__Passage provided__.
____

October 28, 2020 @ 7:00 pm - 8:00 pm

“Since late antiquity, a connection was made between Jews and the psychological state of despondency based, in part, on the link between melancholy and Saturn, and the further association of the Hebrew name of that planet, Shabbetai, and the Jewish Sabbath. This depiction seemingly contradicts the common assumption that Judaism is a life-affirming religion that promotes the obligation to make the mundane holy, an idea enhanced by the prominence that kabbalists ascribe to the need to repair the world, to facilitate tiqqun ha-olam. Many sources could be cited to support the stereotype of the positive outlook fostered by Judaism but one should not lose sight of the fact that the melancholic predisposition of Jews to view the world as a place of hostility and dissension has had important anthropological, cosmological, and theological repercussions. In my lecture, I will focus on the hopelessness of hope imparted by the messianic belief in a future that must be perpetually deferred. Neither pessimism nor optimism seem apposite to categorize the bestowing of hope through its suspension, a pure futurity that would be compromised if the future were ever to abandon its status as that which is always to come. The propensity for this melancholic sense of postponement will be examined in an array of modern Jewish figures from Franz Kafka to Bob Dylan.”

____

[Data on finding visible targets]
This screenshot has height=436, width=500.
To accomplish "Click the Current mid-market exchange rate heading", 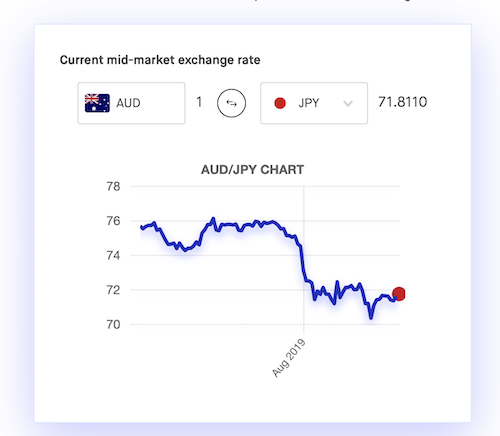I will pos(160,60).
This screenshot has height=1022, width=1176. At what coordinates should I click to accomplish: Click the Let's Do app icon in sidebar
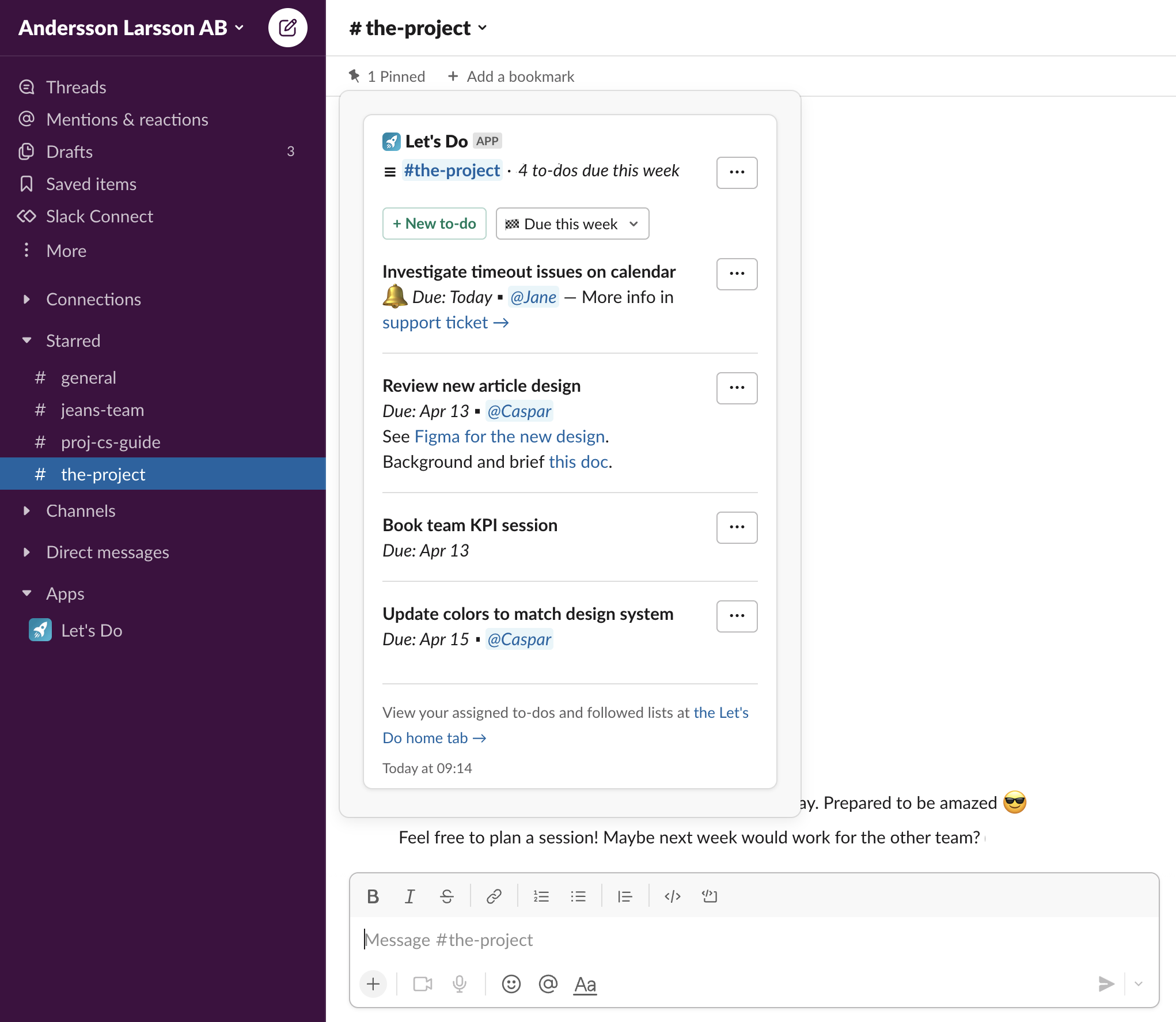pos(41,629)
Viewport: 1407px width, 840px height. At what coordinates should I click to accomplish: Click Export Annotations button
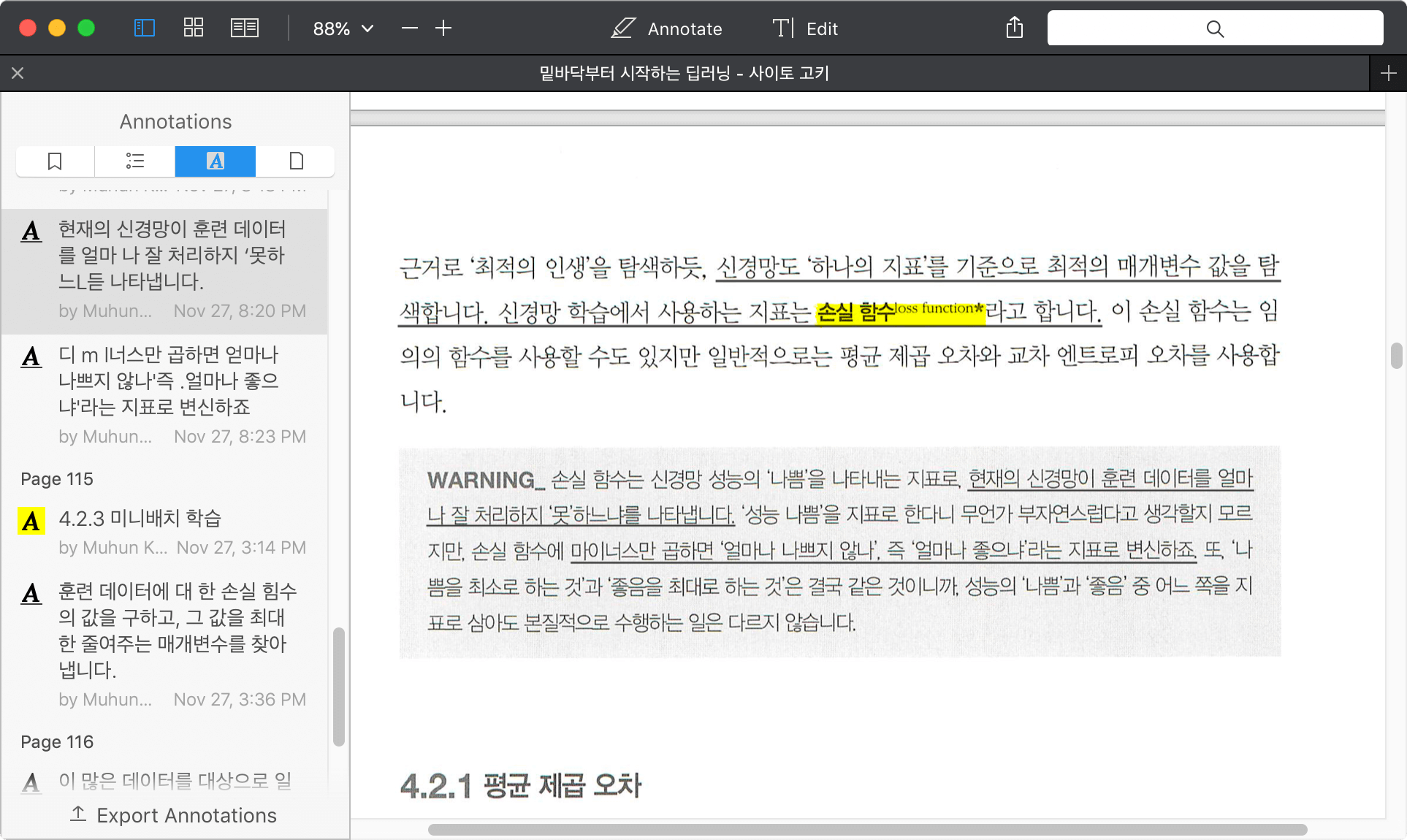pos(174,815)
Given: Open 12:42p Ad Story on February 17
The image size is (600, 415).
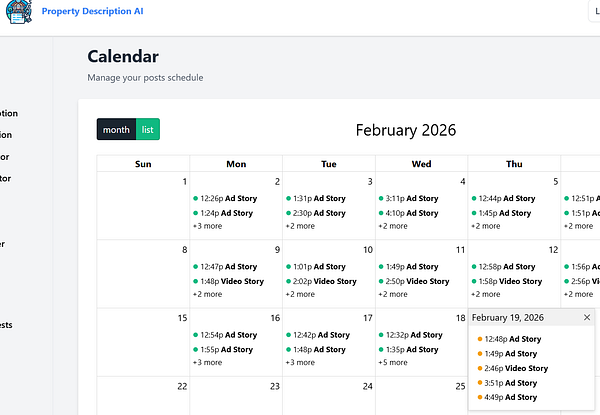Looking at the screenshot, I should pos(318,335).
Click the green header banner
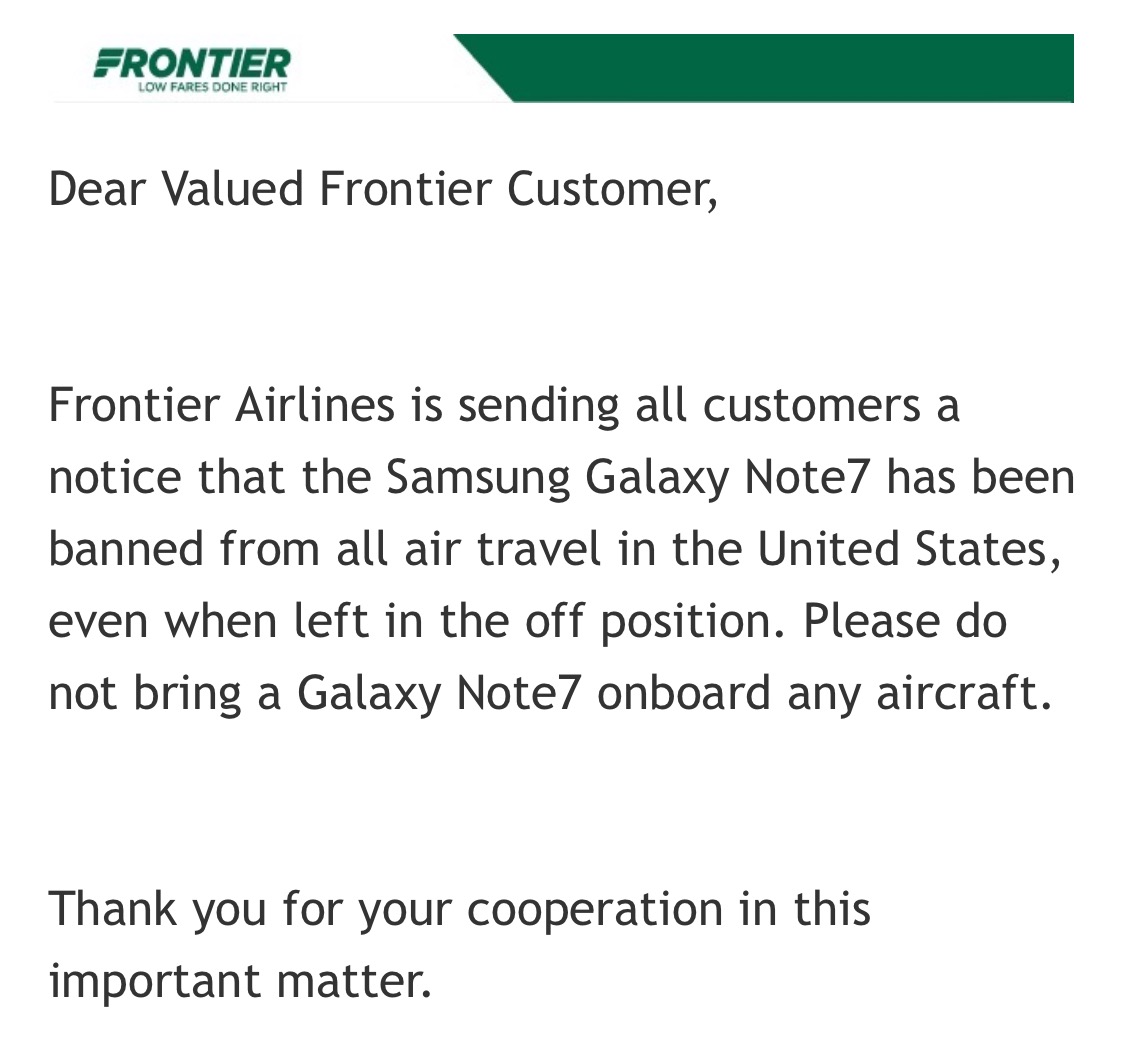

____

__Problem set__.
1: In the lecture description on Jewish melancholy, what Hebrew name for Saturn links that planet to the Jewish Sabbath?
2: Extend the lecture description on Jewish melancholy and messianic hope past its final sentence.

__Exercise results__.
1: Shabbetai

2:
 

 

Elliot R. Wolfson, a Fellow of the American Academy of Jewish Research and the American Academy of Arts and Sciences, is the Marsha and Jay Glazer Endowed Chair in Jewish Studies and Distinguished Professor of Religion at University of California, Santa Barbara. He is the author of many publications on the history of Jewish mysticism and philosophy. His most recent publications are The Duplicity of Philosophy’s Shadow: Heidegger, Nazism and the Jewish Other (2018) and Heidegger and Kabbalah: Hidden Gnosis and the Path of Poiesis (2019).

 

Oct 28, 7:00 pm eastern time.

Pre-registration is required for this free, online Zoom lecture. Pre-registration begins Oct 15th. Sign up on Eventbrite… all “ticketholders” will receive the Zoom link via email a few days prior to the event [and again a couple hours prior to the event]. If you don’t have an email with Zoom instructions by the morning of October 28, please check your junk/spam folder. If you still don’t have an email from Eventbrite, please contact us at jewishstudies@unc.edu. This event features a 30 minute talk followed by a question/answer session.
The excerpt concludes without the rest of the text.